Re: SCSI generic interface addition

daemon@ATHENA.MIT.EDU (Eric Youngdale)
Thu Mar 11 04:19:01 1999

Date:	Wed, 10 Mar 1999 22:11:39 -0500 (EST)
From: Eric Youngdale <eric@andante.jic.com>
To: Douglas Gilbert <dgilbert@interlog.com>
Cc: Bernard Hatt <bmh@arkady.demon.co.uk>,
	linux-scsi@vger.rutgers.edu
In-Reply-To: <36E70FFD.692E4519@interlog.com>


On Wed, 10 Mar 1999, Douglas Gilbert wrote:

> Bernard Hatt wrote:
> > 
> > Because the /dev/sg? interfaces are assigned dynamically when
> > booting, my CD writer device name changes depending on whether
> > my scanner is attached or switched on.
> 
> Yep, it's a damn nuisance.

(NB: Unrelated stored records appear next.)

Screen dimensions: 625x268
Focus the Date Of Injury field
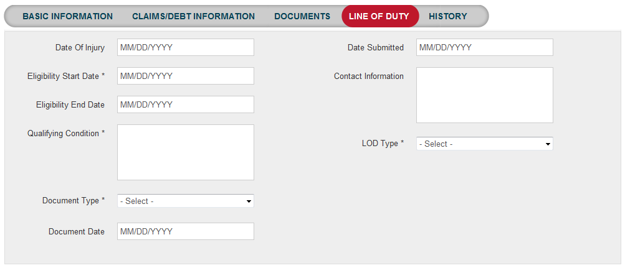click(x=185, y=47)
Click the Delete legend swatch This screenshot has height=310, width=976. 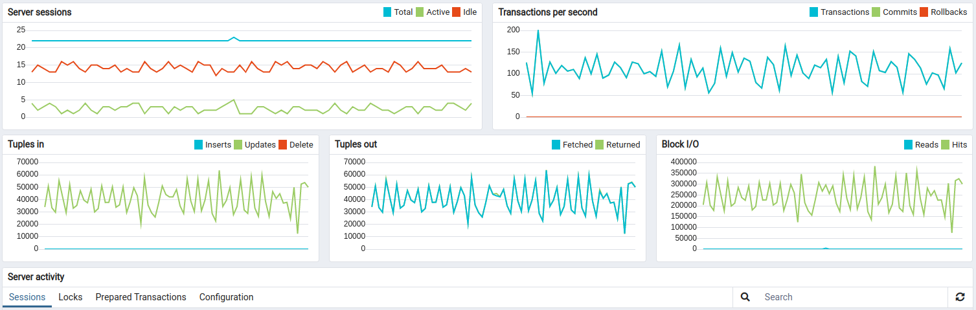pos(282,145)
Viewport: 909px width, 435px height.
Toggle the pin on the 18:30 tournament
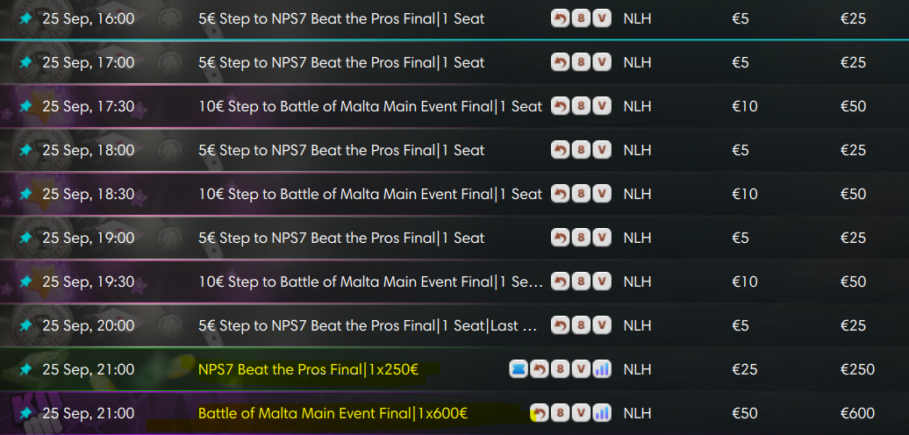click(25, 194)
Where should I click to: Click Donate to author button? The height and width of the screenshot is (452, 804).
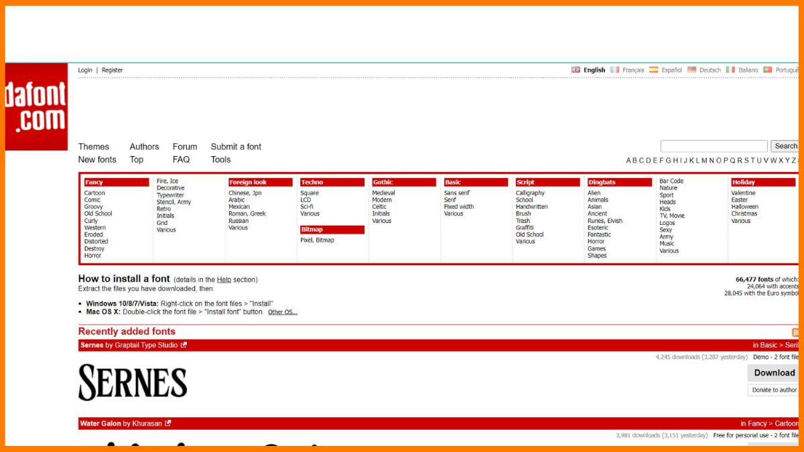(774, 390)
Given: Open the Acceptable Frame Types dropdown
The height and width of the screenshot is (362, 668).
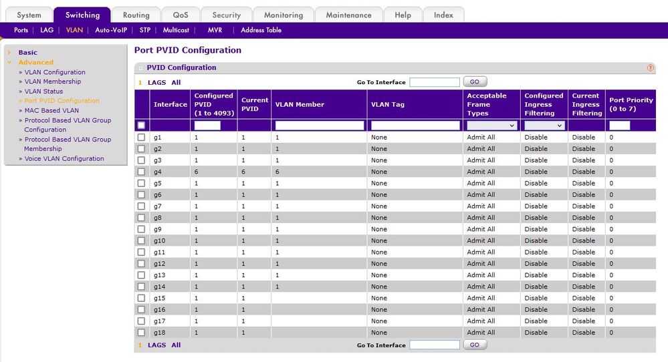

It is even worse if it's a disk with
> your root partition that's being moved around. [Once I had my
> BIOS scanning one way trying to get track 0 (boot track) from
> one disk and Linux scanning another way and looking for the
> root partition on another disk.]

	Hmm, I was hoping that someone would have come up with a brilliant
solution to this problem long long ago.   I am certain that I am not
alone in this.

> > Having looked at the problem, I have hacked drivers/scsi/sg.c to
> > create directories under /proc/sg which contains symbolic links
> > named by the SCSI address or device name to the matching /dev/sg?
> > device file.

	I haven't actually looked at what you did, so forgive me if you
have addressed this.   What happens if you have more than one SCSI bus,
and each bus has a device number 0?

> Well there is this really persistent guy from down under called
> Richard Gooch (rgooch@atnf.csiro.au) who has been pushing the
> idea of a pseudo-file system for devices called devfs. The web page
> is: http://www.atnf.csiro.au/~rgooch/linux/kernel-patches.html
> One day Linus is going to relent and put it in cause he has
> been thinking about it for a loooong time.

	My main objection to this was that it never seemed obvious that
this is something that really had to be in the kernel.  There has got to
be a user-space solution to this issue that wouldn't bloat the kernel.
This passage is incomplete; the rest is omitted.